The resolution, as reported, points out that Niagara Falls has large expanses of vacant property – that can’t be said enough – close to the international border. That’s a good point about location, location, location: it would be a shorter trip for Canadian fans, which is one up on the current Ralph Wilson Stadium in Orchard Park.

But we’re guessing that since the Bills have shown no official interest in a new stadium and since the state and Erie County are dumping $200 million into upgrades at the Ralph, the team probably won’t be taking Niagara County up on its generous offer. Legislator Jason A. Zona, the lead sponsor, said it was just a symbolic gesture because they really, really don’t want the Bills to leave Western New York. Neither do we … no matter how they actually play the game.

What’s in a name? An awful lot; at least that looks suspiciously true in the case of the Barack H. Obama Foundation, which gained speedy passage, by Internal Revenue Service standards, of tax-exempt status to raise money for good works in Kenya.

This latest straight-out-of-Washington story comes via a conservative watchdog group, the National Legal and Policy Center and reported by the Daily Caller.
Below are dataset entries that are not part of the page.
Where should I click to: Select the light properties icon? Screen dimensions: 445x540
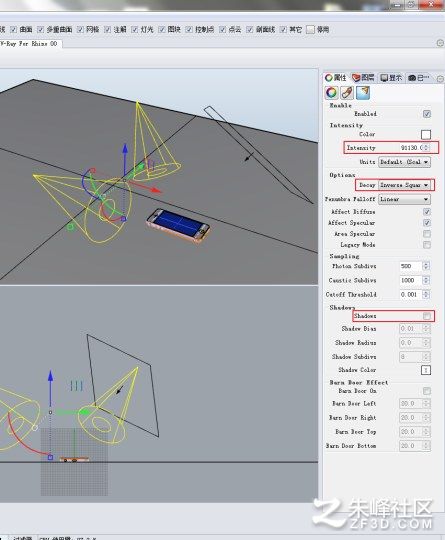click(363, 93)
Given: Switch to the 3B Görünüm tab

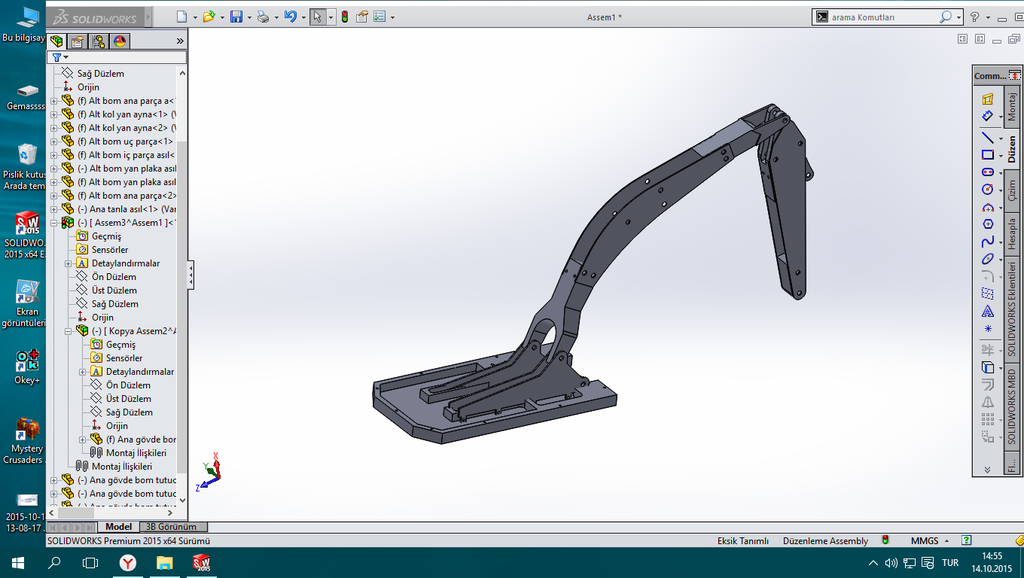Looking at the screenshot, I should [171, 527].
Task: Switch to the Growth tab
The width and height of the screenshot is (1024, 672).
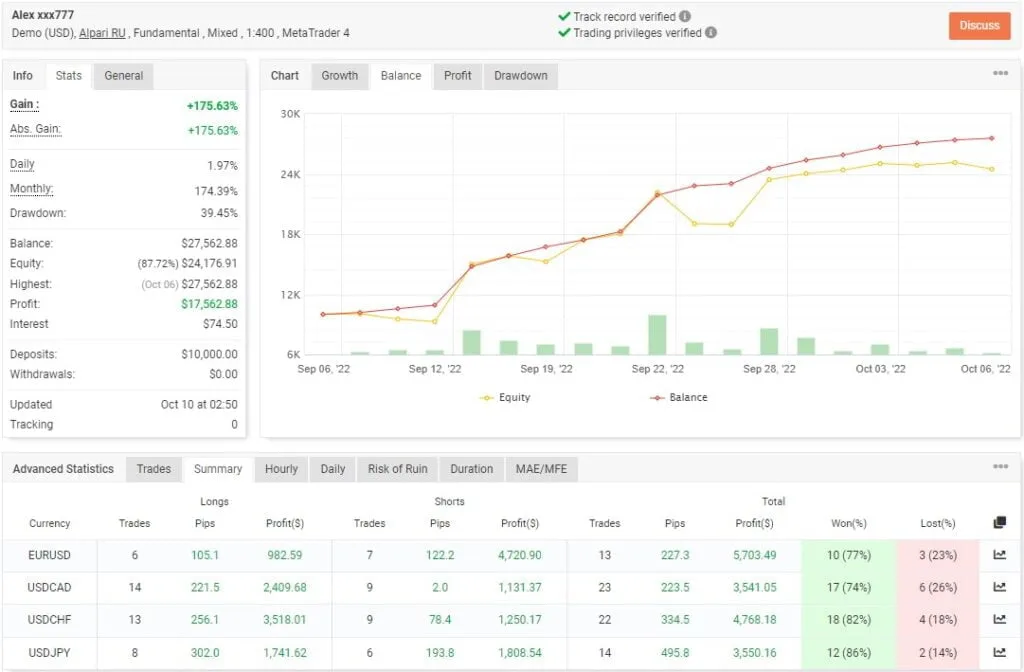Action: coord(340,75)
Seems the IRS approved charitable status for the foundation, run by President Obama’s brother and named for his father, in about a month. Quick work compared to groups that have been waiting for more than a year.

The Barack H. Obama Foundation has also been accused by the National Legal and Policy Center of being a scofflaw. Tough day at the office for the group, but it has to expect extra scrutiny from some quarters. As for the IRS, the agency needs to work harder at appearing to be unbiased.

For a caricature of foolish consistency, we give you Sen. Tom Coburn. The Oklahoma Republican opposed disaster funding for New York and New Jersey following Superstorm Sandy last year, and was among the guilty parties for delaying crucial help after the storm. Now, he is saying his own state should be denied disaster funding following the tornado that devastated Moore, Okla., unless corresponding cuts are made elsewhere.

For decades, the standard in American life was that we pitch in immediately after a disaster to ease suffering and help put a region back on its feet. It’s what a nation of good-hearted people should do, but with Sandy, that standard was violated.

This is crazy. If anyone should be complaining about help for Oklahoma, it should be New Yorkers angered by the slow response to Sandy, but there hasn’t been a hint of a protest. Coburn should take a lesson.